## Your task
Please return all of the data exactly as written.

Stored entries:

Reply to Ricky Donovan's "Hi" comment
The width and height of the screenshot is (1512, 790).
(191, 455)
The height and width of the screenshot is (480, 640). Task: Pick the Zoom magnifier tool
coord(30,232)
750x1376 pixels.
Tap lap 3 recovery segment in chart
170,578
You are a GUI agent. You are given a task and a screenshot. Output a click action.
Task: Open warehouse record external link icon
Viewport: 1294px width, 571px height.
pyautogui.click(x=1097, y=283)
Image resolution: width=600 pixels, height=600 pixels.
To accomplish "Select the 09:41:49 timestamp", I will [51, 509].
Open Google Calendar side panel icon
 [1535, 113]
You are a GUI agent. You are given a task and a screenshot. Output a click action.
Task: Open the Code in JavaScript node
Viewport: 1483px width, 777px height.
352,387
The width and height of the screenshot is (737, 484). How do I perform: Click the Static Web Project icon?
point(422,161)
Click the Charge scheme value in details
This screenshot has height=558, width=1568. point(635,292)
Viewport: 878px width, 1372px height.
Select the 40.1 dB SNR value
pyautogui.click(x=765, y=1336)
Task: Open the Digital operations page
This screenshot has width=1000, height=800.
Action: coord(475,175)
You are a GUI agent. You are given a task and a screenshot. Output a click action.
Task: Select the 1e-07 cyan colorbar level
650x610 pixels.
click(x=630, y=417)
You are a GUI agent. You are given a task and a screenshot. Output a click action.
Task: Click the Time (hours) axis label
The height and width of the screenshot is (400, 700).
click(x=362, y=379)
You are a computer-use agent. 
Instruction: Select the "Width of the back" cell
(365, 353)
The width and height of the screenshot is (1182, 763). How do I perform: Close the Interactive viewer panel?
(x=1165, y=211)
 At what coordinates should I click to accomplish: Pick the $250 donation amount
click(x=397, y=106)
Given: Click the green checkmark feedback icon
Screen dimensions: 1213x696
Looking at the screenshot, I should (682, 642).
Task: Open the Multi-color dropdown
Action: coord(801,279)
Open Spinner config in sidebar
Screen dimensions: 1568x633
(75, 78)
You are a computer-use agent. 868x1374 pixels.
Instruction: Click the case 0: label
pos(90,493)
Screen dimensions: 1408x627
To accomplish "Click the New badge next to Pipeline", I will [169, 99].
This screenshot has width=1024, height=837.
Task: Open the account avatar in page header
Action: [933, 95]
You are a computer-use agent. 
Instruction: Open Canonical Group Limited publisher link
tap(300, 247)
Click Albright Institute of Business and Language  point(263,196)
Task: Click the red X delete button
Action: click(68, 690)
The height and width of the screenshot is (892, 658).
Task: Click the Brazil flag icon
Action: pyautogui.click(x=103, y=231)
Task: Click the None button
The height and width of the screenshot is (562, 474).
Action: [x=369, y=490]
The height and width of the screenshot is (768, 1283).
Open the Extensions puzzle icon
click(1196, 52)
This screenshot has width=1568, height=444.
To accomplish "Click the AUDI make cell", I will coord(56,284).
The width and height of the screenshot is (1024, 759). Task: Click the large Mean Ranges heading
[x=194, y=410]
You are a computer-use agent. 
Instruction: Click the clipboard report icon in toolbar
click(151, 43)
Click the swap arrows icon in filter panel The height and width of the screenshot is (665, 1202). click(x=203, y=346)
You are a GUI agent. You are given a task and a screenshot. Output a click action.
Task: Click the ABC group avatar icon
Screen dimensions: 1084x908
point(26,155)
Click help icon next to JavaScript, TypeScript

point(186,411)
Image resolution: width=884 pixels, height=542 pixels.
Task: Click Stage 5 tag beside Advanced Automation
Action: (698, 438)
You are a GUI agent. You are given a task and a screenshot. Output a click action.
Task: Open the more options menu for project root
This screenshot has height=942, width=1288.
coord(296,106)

## Exercise solution
Reply to Ricky Donovan's "Hi" comment
The width and height of the screenshot is (1512, 790).
(191, 455)
The height and width of the screenshot is (480, 640). Task: Pick the Zoom magnifier tool
coord(30,232)
750x1376 pixels.
Tap lap 3 recovery segment in chart
170,578
You are a GUI agent. You are given a task and a screenshot. Output a click action.
Task: Open warehouse record external link icon
Viewport: 1294px width, 571px height.
pyautogui.click(x=1097, y=283)
Image resolution: width=600 pixels, height=600 pixels.
To accomplish "Select the 09:41:49 timestamp", I will [51, 509].
Open Google Calendar side panel icon
 [1535, 113]
You are a GUI agent. You are given a task and a screenshot. Output a click action.
Task: Open the Code in JavaScript node
Viewport: 1483px width, 777px height.
352,387
The width and height of the screenshot is (737, 484). How do I perform: Click the Static Web Project icon?
point(422,161)
Click the Charge scheme value in details
This screenshot has height=558, width=1568. point(635,292)
Viewport: 878px width, 1372px height.
Select the 40.1 dB SNR value
pyautogui.click(x=765, y=1336)
Task: Open the Digital operations page
This screenshot has width=1000, height=800.
Action: coord(475,175)
You are a GUI agent. You are given a task and a screenshot. Output a click action.
Task: Select the 1e-07 cyan colorbar level
650x610 pixels.
click(x=630, y=417)
You are a GUI agent. You are given a task and a screenshot. Output a click action.
Task: Click the Time (hours) axis label
The height and width of the screenshot is (400, 700).
click(x=362, y=379)
You are a computer-use agent. 
Instruction: Select the "Width of the back" cell
(365, 353)
The width and height of the screenshot is (1182, 763). How do I perform: Close the Interactive viewer panel?
(x=1165, y=211)
 At what coordinates should I click to accomplish: Pick the $250 donation amount
click(x=397, y=106)
Given: Click the green checkmark feedback icon
Screen dimensions: 1213x696
Looking at the screenshot, I should (682, 642).
Task: Open the Multi-color dropdown
Action: coord(801,279)
Open Spinner config in sidebar
Screen dimensions: 1568x633
(75, 78)
You are a computer-use agent. 868x1374 pixels.
Instruction: Click the case 0: label
pos(90,493)
Screen dimensions: 1408x627
To accomplish "Click the New badge next to Pipeline", I will [169, 99].
This screenshot has width=1024, height=837.
Task: Open the account avatar in page header
Action: [933, 95]
You are a computer-use agent. 
Instruction: Open Canonical Group Limited publisher link
tap(300, 247)
Click Albright Institute of Business and Language  point(263,196)
Task: Click the red X delete button
Action: click(68, 690)
The height and width of the screenshot is (892, 658).
Task: Click the Brazil flag icon
Action: pyautogui.click(x=103, y=231)
Task: Click the None button
The height and width of the screenshot is (562, 474).
Action: [x=369, y=490]
The height and width of the screenshot is (768, 1283).
Open the Extensions puzzle icon
click(1196, 52)
This screenshot has width=1568, height=444.
To accomplish "Click the AUDI make cell", I will coord(56,284).
The width and height of the screenshot is (1024, 759). Task: Click the large Mean Ranges heading
[x=194, y=410]
You are a computer-use agent. 
Instruction: Click the clipboard report icon in toolbar
click(151, 43)
Click the swap arrows icon in filter panel The height and width of the screenshot is (665, 1202). click(x=203, y=346)
You are a GUI agent. You are given a task and a screenshot. Output a click action.
Task: Click the ABC group avatar icon
Screen dimensions: 1084x908
point(26,155)
Click help icon next to JavaScript, TypeScript

point(186,411)
Image resolution: width=884 pixels, height=542 pixels.
Task: Click Stage 5 tag beside Advanced Automation
Action: (698, 438)
You are a GUI agent. You are given a task and a screenshot. Output a click action.
Task: Open the more options menu for project root
This screenshot has height=942, width=1288.
coord(296,106)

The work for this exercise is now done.